Tocca il corpo che guarda. Guarda che il corpo tocca

Piccola guida introduttiva alle letture percettive:

La mia proposta, con questi testi, è nel tentativo di convergere scrittura e pratiche corporee del movimento. Accanto a delle riflessioni, che possono spaziare in tematiche di diversi campi, suggerirò  dei piccoli esercizi di percezione corporea. Per una lettura incorporata, o meglio, per incorporare la lettura, è necessario avere un po’ di pazienza e prendere tempo per sperimentare – se se ne ha l’interesse –  quelle piccole indicazioni che vengono mano a mano suggerite dal testo

Foto di Jakob Jautz

Foto di Jakob Jautz

Se portiamo la nostra attenzione ai globi oculari, ed immaginiamo di lasciarli riposare ed esser sostenuti dalla struttura cranica all’interno delle orbite - talvolta abbassando un po’ lo sguardo verso il pavimento - possiamo sentire come la nostra attenzione venga richiamata subito più internamente, quasi sul retro degli occhi, dove sembra che qualcosa si sciolga e si rilassi. A cambiare è lo stato di tensione dei muscoli oculari, costantemente stimolati da una vasta quantità di immagini che scorrono, veloci, simultanee, appiattite dalla superficie dei nostri occhiali o dallo schermo dei nostri telefoni. In effetti - fatta eccezione per i non vedenti - è tanta la conoscenza che riponiamo nel senso della vista, a cui affidiamo la nostra capacità di orientamento e di memoria. Sono solitamente gli occhi a guidarci per le vie della città e a ricordarci dove abbiamo poggiato le nostre chiavi di casa.
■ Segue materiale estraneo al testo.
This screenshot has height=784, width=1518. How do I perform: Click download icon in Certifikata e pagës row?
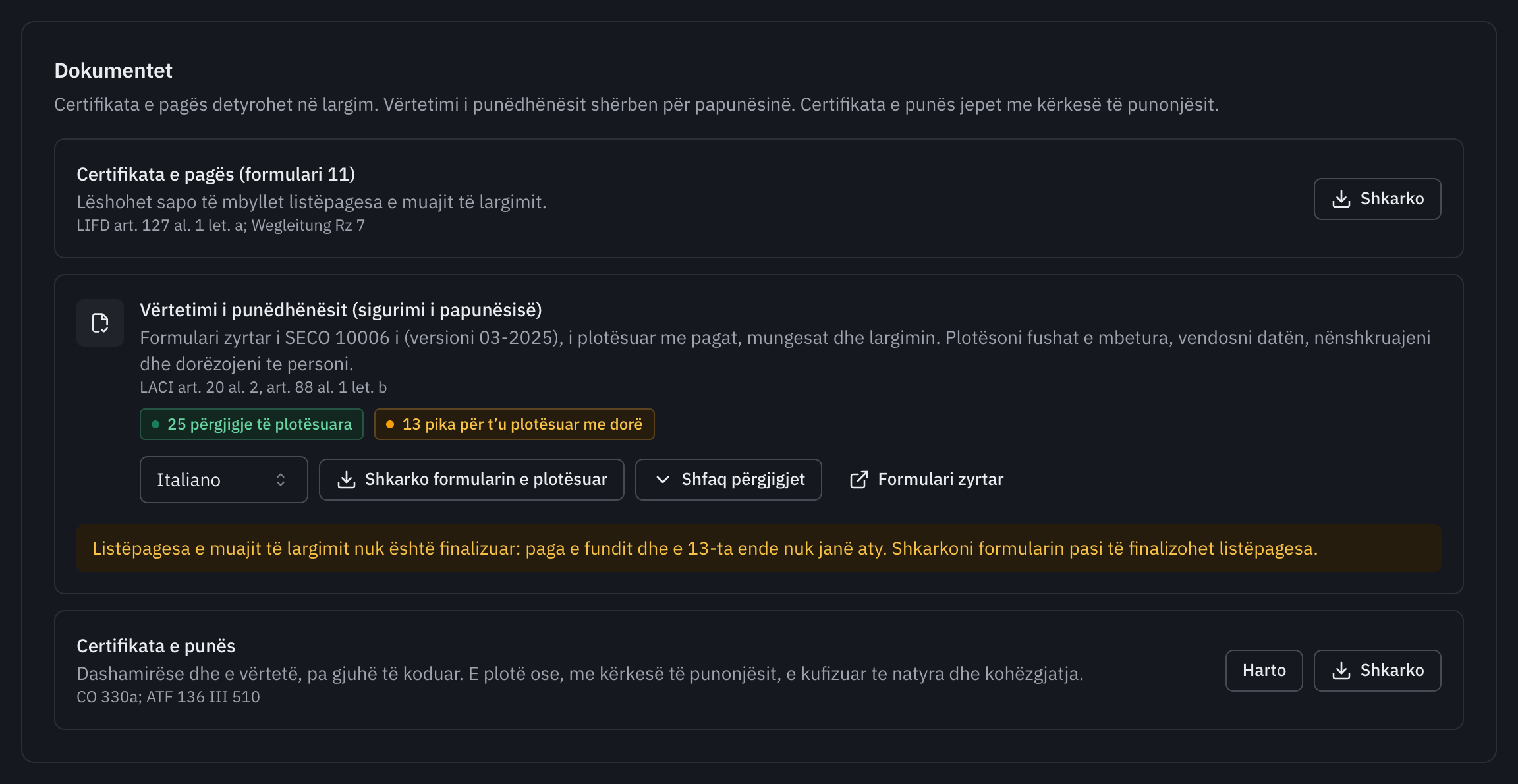coord(1341,199)
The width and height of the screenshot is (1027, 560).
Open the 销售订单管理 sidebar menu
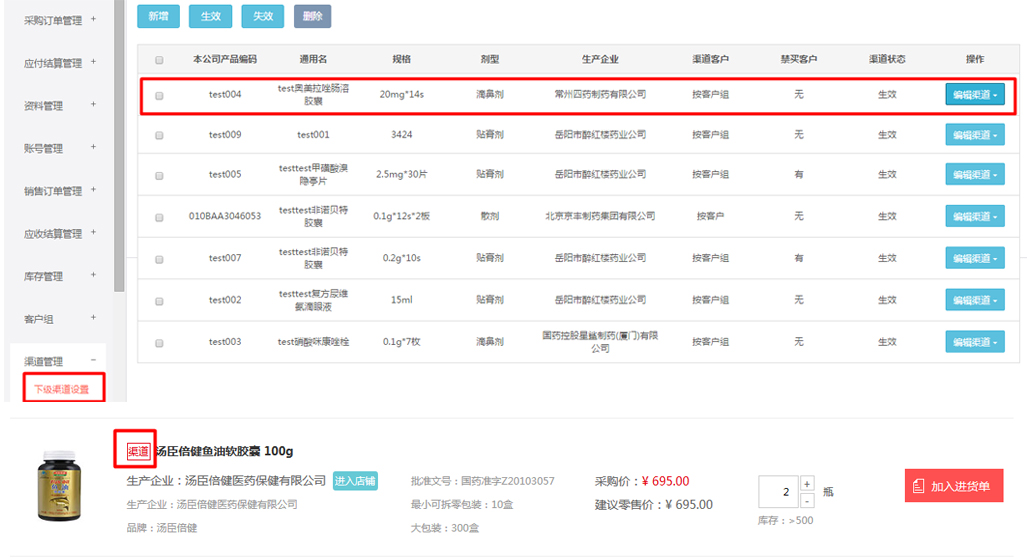coord(53,191)
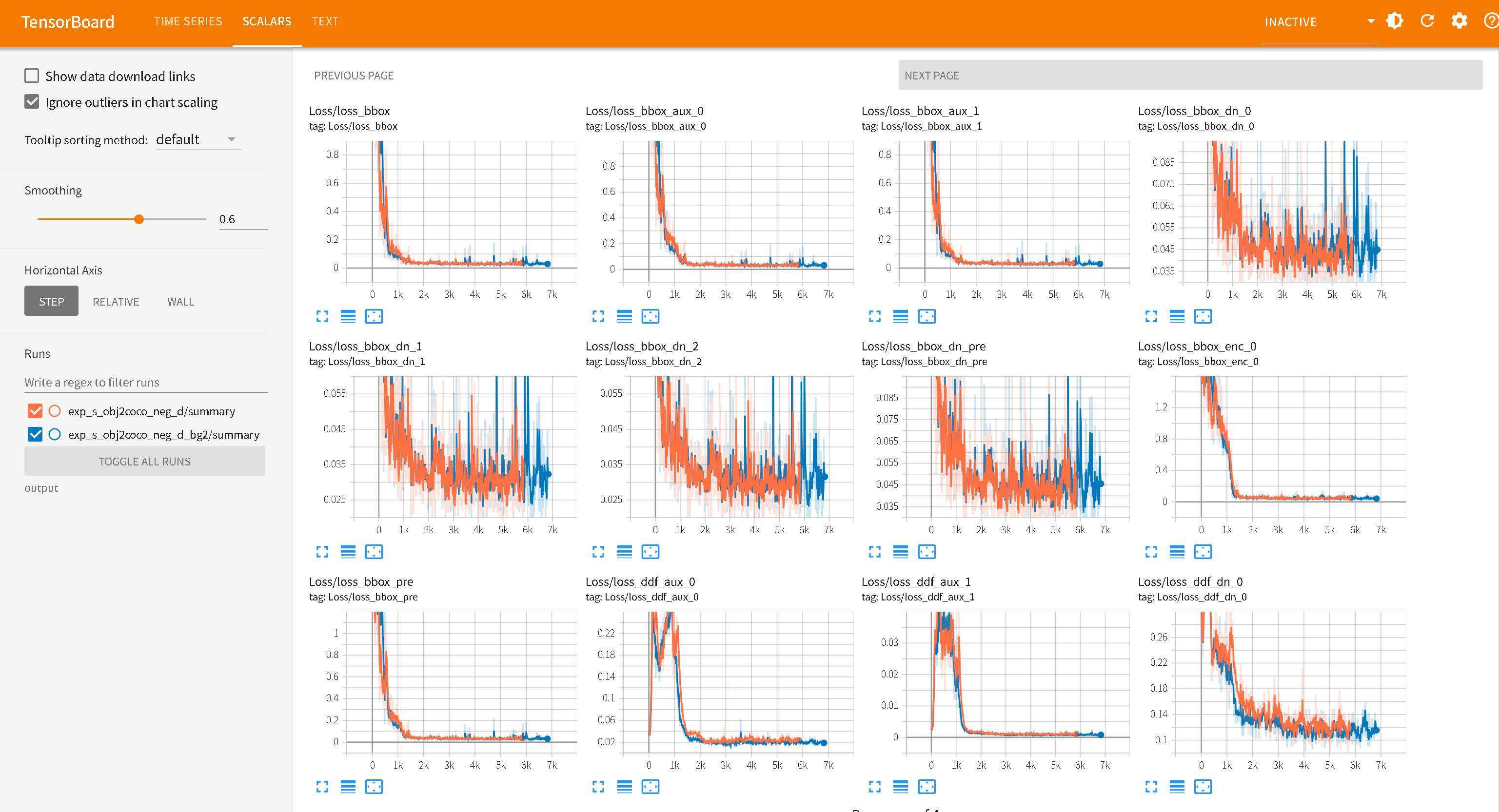Image resolution: width=1499 pixels, height=812 pixels.
Task: Click TOGGLE ALL RUNS button
Action: (x=144, y=461)

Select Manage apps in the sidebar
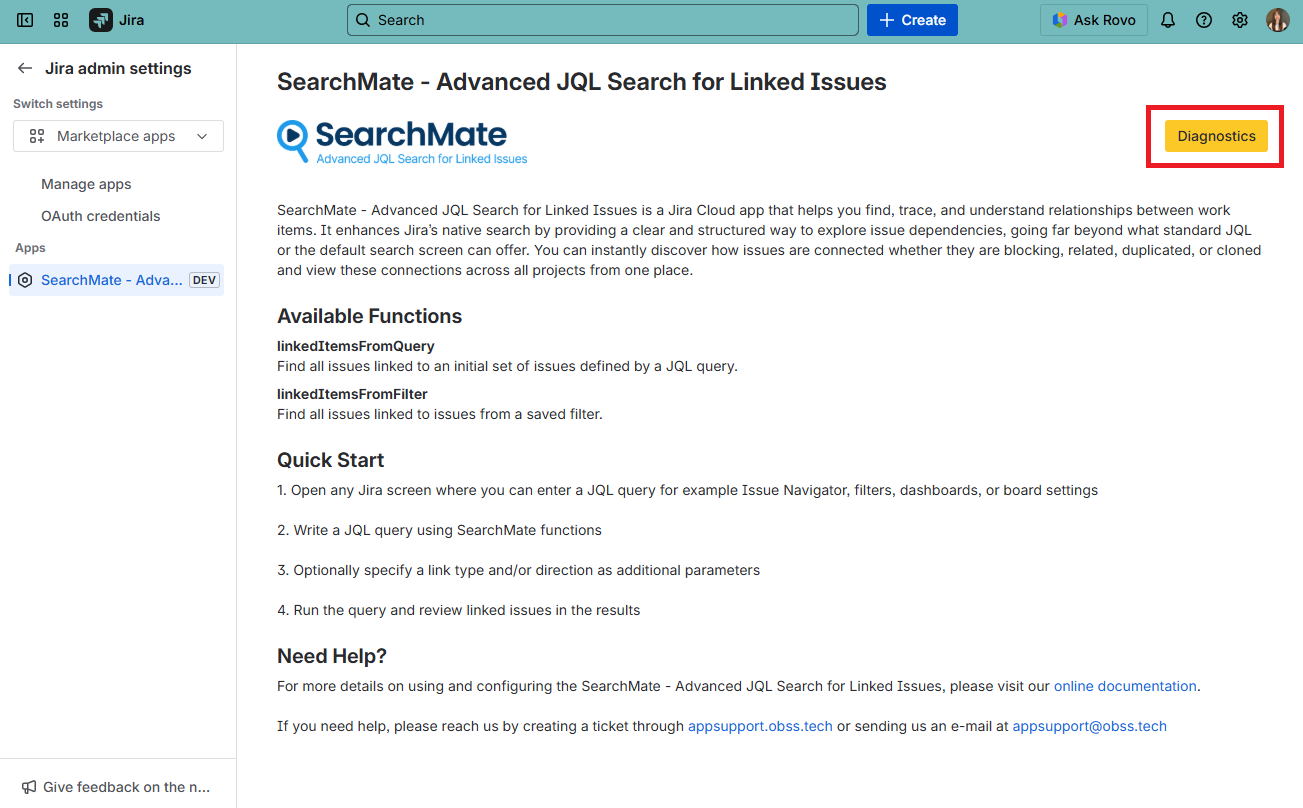86,184
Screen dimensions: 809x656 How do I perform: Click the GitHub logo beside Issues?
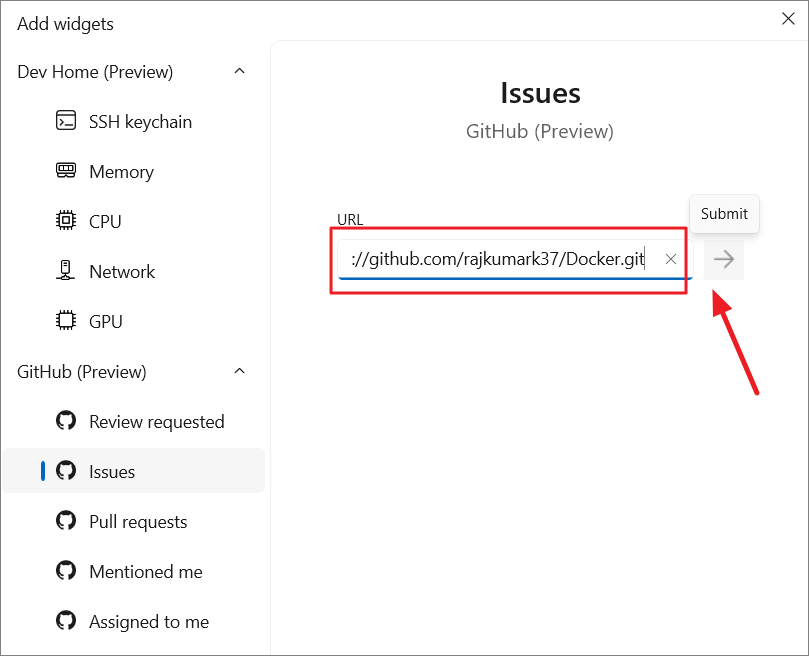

Nel testo Gli occhi della pelle: architettura e sensi il filosofo ed architetto finlandese Juhnai Pallasmaa mette in rilievo lo squilibrio esistente tra le diverse capacità del nostro corpo e la dominanza della vista sugli altri sensi. Mettendo seduti accanto a sé filosofi come Heiddeger, Nietzsche, Merleau-Ponty, Derrida e molti altri ancora, Pallasmaa condivide che «l’occhio egemonico tende a dominare su tutti i campi di produzione culturale, e sembra impoverire la nostra capacità di empatizzare, provare compassione e partecipare con il mondo». La produzione massiva di immagini visive tende ad alienare la vista da un coinvolgimento emotivo e di identificazione, trasformando le immagini in un indistinguibile flusso senza alcun focus o partecipazione. L’occhio, con la sua tendenza ad afferrare e fissare ciò che vede, incrementa la separazione tra il sé ed il mondo, spingendoci verso un distaccamento ed un isolamento. Al contrario, il senso del tatto ad esempio, ha una capacità diretta di creare intimità, vicinanza e partecipazione, permettendoci di immergere l’immagine di noi stessi nell’esperienza diretta del mondo, le cui informazioni vengono vissute piuttosto che intellettualmente capite.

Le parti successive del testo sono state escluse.